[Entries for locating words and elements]
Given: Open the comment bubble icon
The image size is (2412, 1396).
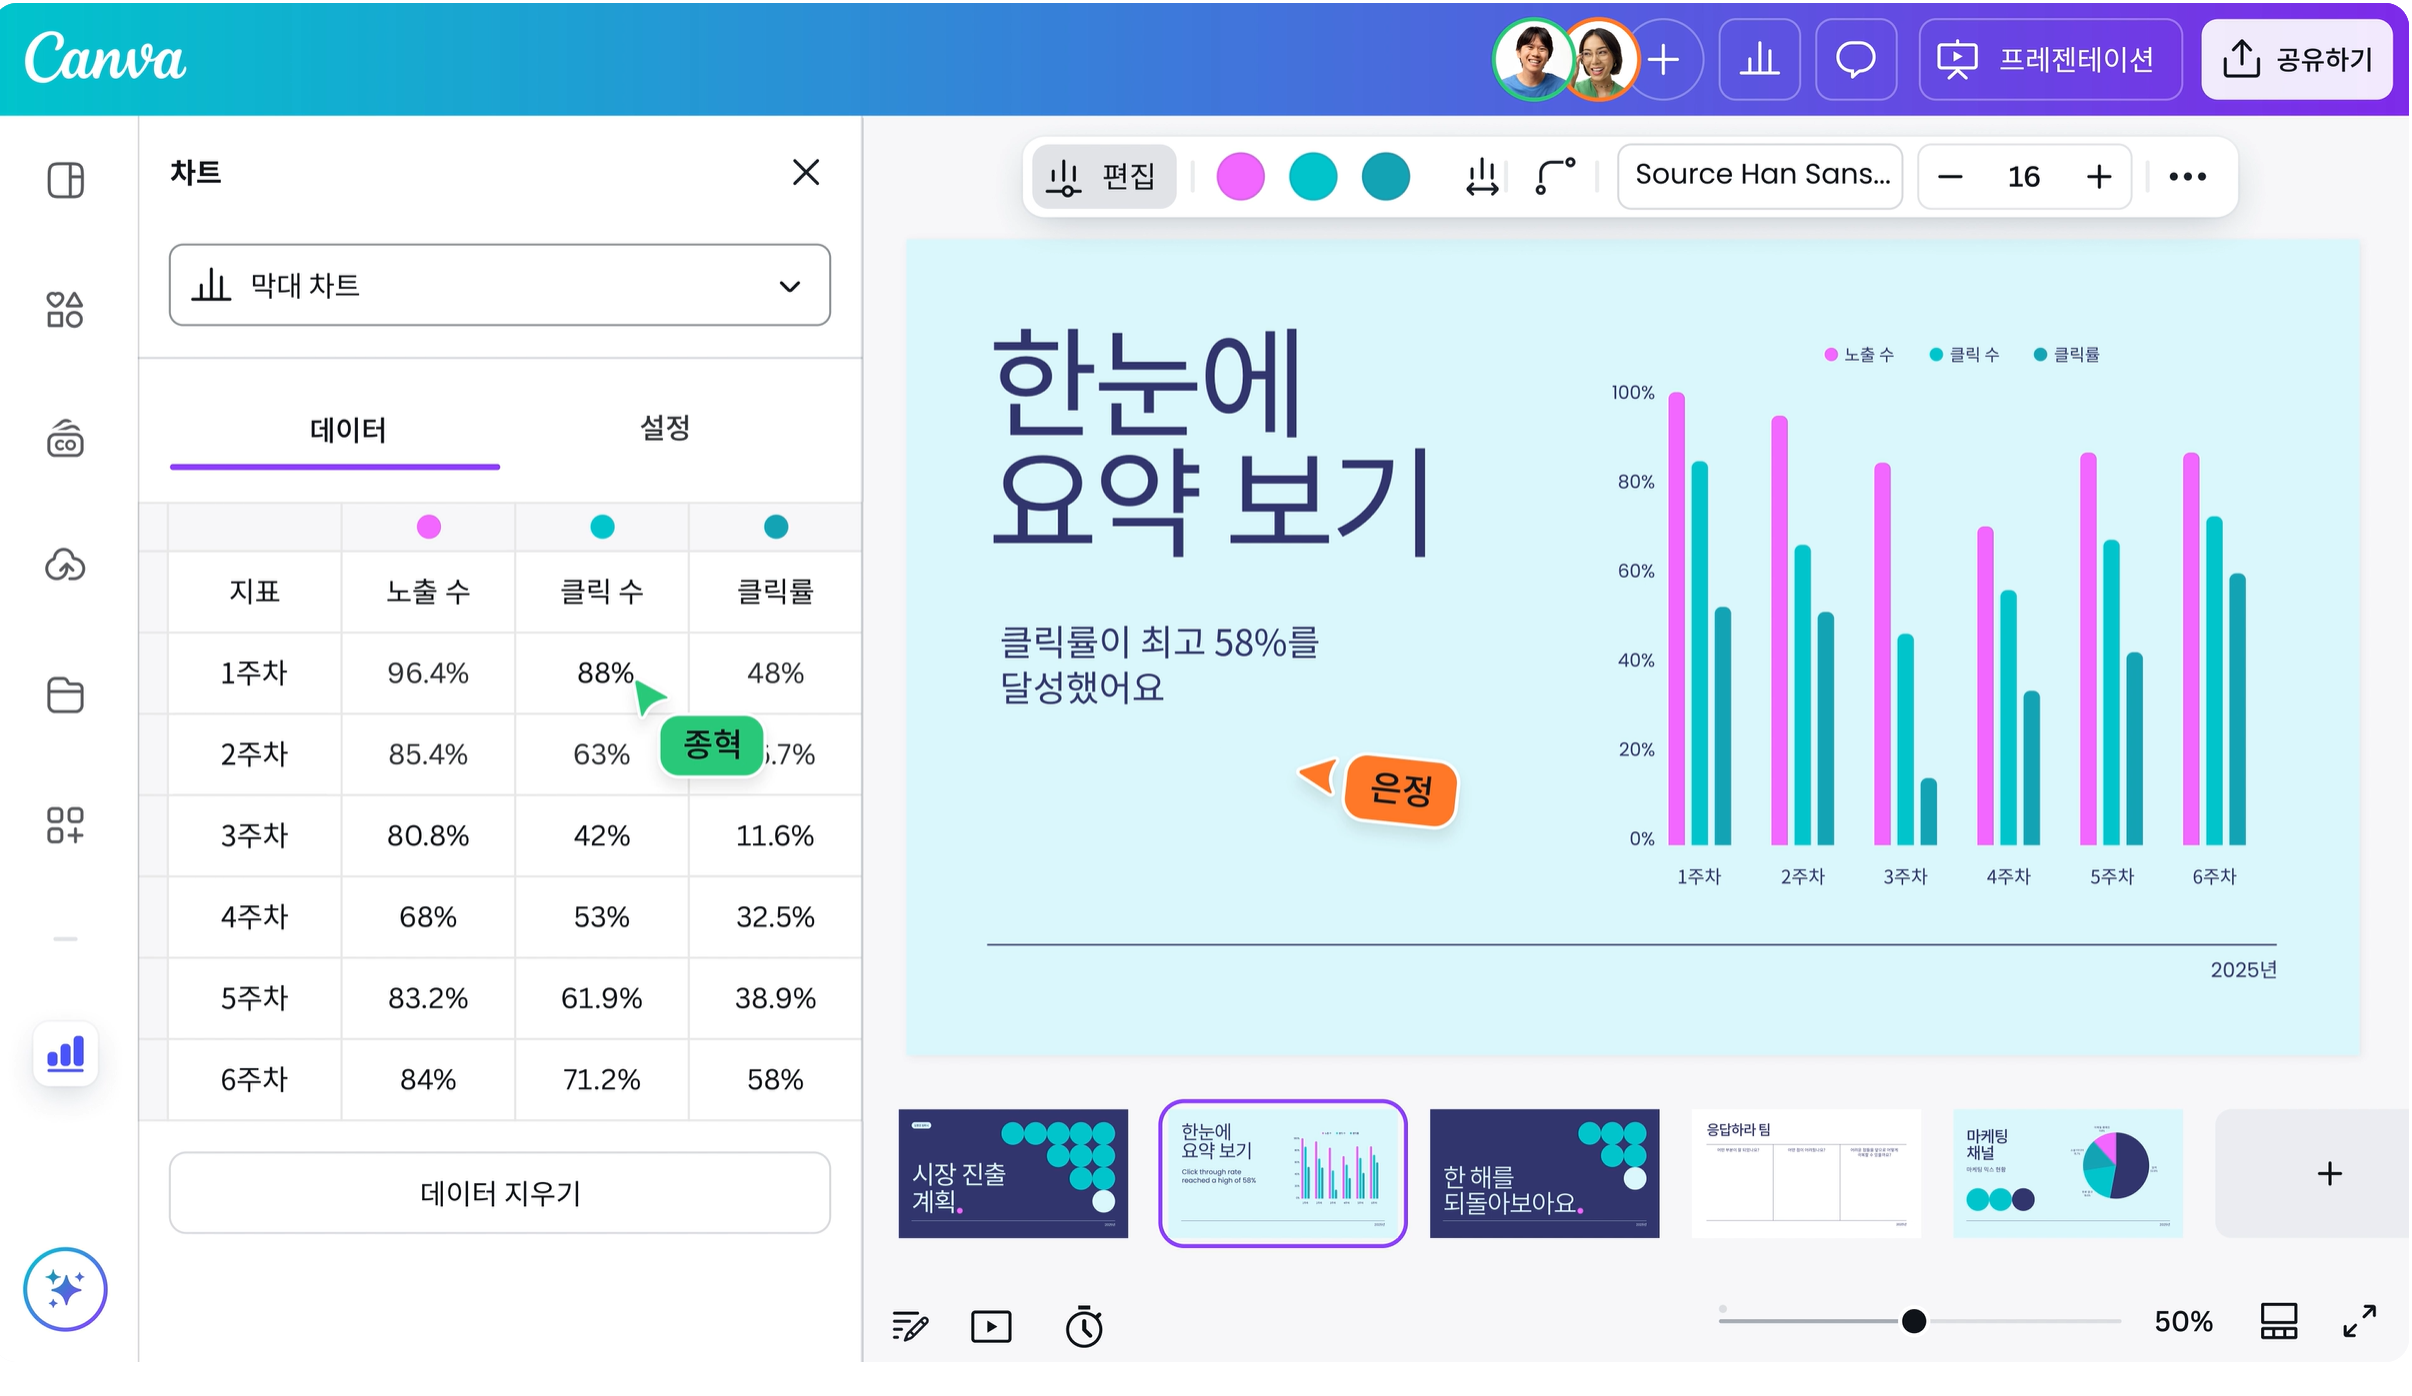Looking at the screenshot, I should coord(1855,59).
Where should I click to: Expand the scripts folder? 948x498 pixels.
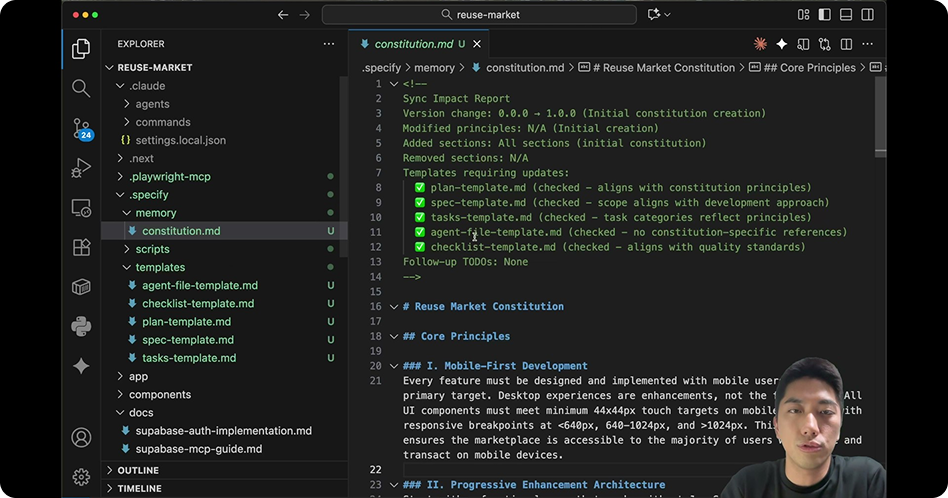pos(152,249)
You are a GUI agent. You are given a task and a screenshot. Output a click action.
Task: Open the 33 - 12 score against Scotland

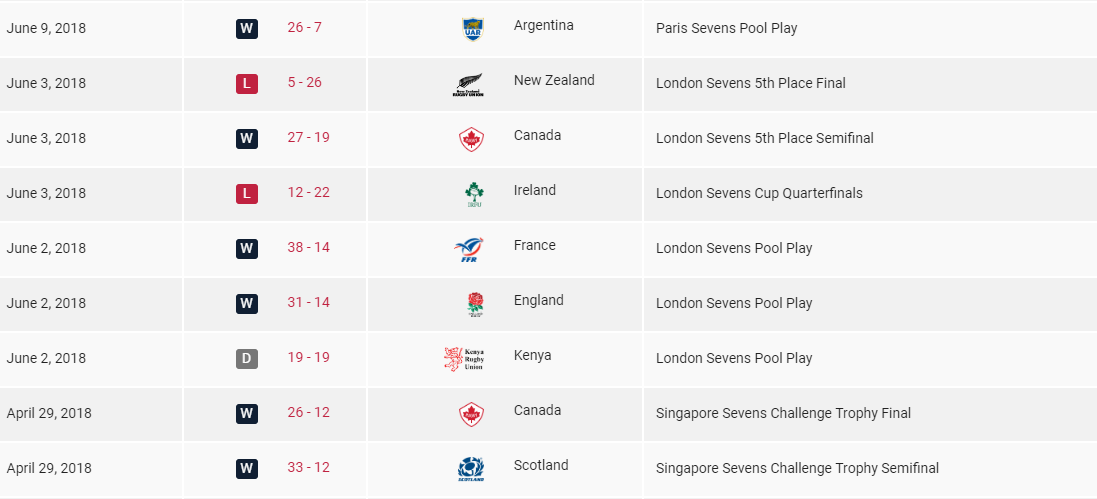pyautogui.click(x=308, y=467)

What to do:
Rewrite the material above with "folder" swapped for "directory" and everything else left as it is, omitting the pictures.

Written response:
Given: Open the comment bubble icon
The image size is (2412, 1396).
Looking at the screenshot, I should coord(1855,59).
Where should I click to: Expand the scripts directory? 948x498 pixels.
pos(152,249)
You are a GUI agent. You are given a task and a screenshot. Output a click action.
Task: Open the 33 - 12 score against Scotland

pyautogui.click(x=308, y=467)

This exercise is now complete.